THE Royal Scottish National Orchestra (RSNO) returns to Eden Court this weekend with a programme of epically Romantic music from Wagner, Massenet and Brahms.
Wielding the baton is one of classical music’s rising stars of the conductor’s podium, Polish-born Michal Nesterowicz.
Since winning the Cadaqués Orchestra European Conducting Competition in 2008, Nesterowicz has gone on to conduct many of the major orchestras in Spain, Switzerland, Italy, Poland and the UK, as well as numerous other leading European ensembles.
That former enfant terrible of the classical world, Nigel Kennedy, has been stirring up controversy recently by suggesting conductors are "over-rated". As the man with the baton, what would you say in response?
It is difficult for me to agree with this view, but I remember well, the first time I heard Vivaldi’s Four Seasons recorded by Nigel and English Chamber Orchestra. It was like being hit by lightning. It was new, different, surprising, and each successive time, becoming more beautiful. After more than 15 years since the release of the CD, it continues to be the pattern of reference for many artists. Independence and freedom of creation are values desired by each one of us. Only then are we happy.

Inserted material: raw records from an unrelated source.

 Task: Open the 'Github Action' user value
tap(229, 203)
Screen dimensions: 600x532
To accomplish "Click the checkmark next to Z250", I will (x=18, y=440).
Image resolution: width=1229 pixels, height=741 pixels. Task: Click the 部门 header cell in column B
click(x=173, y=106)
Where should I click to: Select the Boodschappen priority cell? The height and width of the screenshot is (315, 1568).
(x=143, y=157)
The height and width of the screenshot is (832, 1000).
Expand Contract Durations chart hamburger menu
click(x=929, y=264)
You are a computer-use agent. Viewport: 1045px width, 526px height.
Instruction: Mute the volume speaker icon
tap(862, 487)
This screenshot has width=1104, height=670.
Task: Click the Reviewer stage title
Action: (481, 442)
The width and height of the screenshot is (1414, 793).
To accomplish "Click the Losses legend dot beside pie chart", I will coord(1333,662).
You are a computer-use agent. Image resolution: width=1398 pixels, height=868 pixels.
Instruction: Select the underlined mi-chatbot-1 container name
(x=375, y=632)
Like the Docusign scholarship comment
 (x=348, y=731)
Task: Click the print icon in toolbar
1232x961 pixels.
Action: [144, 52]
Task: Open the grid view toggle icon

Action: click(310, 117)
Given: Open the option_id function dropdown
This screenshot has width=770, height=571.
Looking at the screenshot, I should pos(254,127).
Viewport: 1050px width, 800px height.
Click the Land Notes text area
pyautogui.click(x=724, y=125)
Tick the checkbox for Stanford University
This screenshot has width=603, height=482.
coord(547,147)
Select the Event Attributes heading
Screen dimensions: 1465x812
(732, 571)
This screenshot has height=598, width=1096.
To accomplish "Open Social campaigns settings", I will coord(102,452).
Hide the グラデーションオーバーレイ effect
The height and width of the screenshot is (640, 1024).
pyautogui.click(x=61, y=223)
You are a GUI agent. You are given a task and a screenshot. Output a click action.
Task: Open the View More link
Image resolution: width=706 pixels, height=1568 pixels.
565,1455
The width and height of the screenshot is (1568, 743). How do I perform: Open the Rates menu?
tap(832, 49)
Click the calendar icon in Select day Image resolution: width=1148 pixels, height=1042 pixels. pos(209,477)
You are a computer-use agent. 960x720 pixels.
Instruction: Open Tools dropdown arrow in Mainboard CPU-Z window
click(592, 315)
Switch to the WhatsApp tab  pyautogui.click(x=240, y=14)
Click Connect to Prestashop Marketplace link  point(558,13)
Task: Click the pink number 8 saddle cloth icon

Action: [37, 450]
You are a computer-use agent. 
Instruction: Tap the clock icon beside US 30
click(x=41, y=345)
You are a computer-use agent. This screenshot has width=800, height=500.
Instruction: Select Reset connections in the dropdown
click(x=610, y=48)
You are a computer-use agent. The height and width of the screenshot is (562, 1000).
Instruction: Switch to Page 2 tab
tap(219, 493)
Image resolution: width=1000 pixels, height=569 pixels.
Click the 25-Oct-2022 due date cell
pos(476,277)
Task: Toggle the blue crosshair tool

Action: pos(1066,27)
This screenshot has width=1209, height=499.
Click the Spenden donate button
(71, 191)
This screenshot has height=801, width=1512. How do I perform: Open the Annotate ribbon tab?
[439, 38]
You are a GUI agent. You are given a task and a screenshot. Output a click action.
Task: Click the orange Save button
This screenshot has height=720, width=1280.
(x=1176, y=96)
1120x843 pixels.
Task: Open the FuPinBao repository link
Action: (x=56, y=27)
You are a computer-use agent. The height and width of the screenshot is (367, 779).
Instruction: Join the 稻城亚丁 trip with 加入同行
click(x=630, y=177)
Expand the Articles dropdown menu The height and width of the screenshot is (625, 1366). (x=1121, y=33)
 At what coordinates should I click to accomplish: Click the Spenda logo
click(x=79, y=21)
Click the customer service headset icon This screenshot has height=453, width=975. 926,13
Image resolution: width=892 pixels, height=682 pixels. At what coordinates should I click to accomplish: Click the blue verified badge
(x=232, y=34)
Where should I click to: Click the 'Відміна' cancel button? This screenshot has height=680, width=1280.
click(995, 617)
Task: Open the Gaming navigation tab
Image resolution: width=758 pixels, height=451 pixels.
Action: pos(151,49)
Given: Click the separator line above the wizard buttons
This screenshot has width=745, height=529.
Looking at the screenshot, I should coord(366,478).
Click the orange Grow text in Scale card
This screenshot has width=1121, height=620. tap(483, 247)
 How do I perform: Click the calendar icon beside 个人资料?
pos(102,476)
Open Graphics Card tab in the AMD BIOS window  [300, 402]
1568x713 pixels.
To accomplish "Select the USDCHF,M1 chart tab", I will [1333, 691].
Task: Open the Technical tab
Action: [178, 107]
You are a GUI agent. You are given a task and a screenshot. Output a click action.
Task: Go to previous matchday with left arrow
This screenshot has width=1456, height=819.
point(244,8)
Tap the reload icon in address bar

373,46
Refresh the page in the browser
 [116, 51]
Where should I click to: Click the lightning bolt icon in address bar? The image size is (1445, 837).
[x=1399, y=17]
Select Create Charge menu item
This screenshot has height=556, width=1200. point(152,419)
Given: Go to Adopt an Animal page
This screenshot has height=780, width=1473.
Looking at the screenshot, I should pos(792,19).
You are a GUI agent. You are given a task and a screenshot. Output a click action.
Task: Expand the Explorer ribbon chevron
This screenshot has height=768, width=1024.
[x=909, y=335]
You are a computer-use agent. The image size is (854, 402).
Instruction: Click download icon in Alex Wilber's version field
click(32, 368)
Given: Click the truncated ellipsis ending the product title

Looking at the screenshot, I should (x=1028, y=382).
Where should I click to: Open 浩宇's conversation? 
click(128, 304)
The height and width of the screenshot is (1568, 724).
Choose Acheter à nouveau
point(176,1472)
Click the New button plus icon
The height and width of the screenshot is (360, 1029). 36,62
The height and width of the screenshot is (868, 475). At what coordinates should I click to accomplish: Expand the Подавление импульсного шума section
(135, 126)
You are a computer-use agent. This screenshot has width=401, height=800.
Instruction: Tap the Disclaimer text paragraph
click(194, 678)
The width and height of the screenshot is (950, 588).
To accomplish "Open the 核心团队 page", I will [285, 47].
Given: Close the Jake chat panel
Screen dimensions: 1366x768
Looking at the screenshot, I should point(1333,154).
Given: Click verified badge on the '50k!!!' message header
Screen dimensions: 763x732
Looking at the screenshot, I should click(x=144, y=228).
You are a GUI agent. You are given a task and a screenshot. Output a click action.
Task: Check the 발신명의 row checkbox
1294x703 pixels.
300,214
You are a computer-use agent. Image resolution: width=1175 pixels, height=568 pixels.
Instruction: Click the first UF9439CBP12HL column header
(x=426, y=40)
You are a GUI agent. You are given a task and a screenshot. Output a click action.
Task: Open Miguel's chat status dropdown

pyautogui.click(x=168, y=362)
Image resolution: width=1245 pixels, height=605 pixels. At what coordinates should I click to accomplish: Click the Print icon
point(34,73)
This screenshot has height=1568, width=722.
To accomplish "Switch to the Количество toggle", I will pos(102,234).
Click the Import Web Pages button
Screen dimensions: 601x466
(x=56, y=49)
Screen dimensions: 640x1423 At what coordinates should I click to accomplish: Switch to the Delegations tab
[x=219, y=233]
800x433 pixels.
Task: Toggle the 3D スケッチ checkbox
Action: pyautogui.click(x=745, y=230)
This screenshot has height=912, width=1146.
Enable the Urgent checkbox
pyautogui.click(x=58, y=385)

When did you develop an interest in music and conducting?
I graduated from high school playing the violin and I attended the orchestra rehearsals. Then, as a result of some confusion and my own insolence, I stood in front of the orchestra. At the end, during the concert, I was given an opportunity to conduct a short five minutes piece by Mirek Gasieniec from Wroclaw. This experience began the chain of events which, through conducting studies, my own string orchestra with colleagues, and various competitions, led me to where I am today.
How would you describe your own style as a conductor?
During the concerts: expressive. During the rehearsals: intense. Bernstein once said: "You have to have knowledge, you have to have taste ... but above all that, the main thing that counts is the natural instinct that comes from the spirit." And that is what I go for, every time I go out on stage.
What has been the biggest challenge for yourself as a conductor?
Different at different stages. My first rehearsal with a professional orchestra was frightening. It is like going to a foreign land and you are sure that you know the language — then a local person speaks to you, and it takes a while for your knowledge to win over you emotions.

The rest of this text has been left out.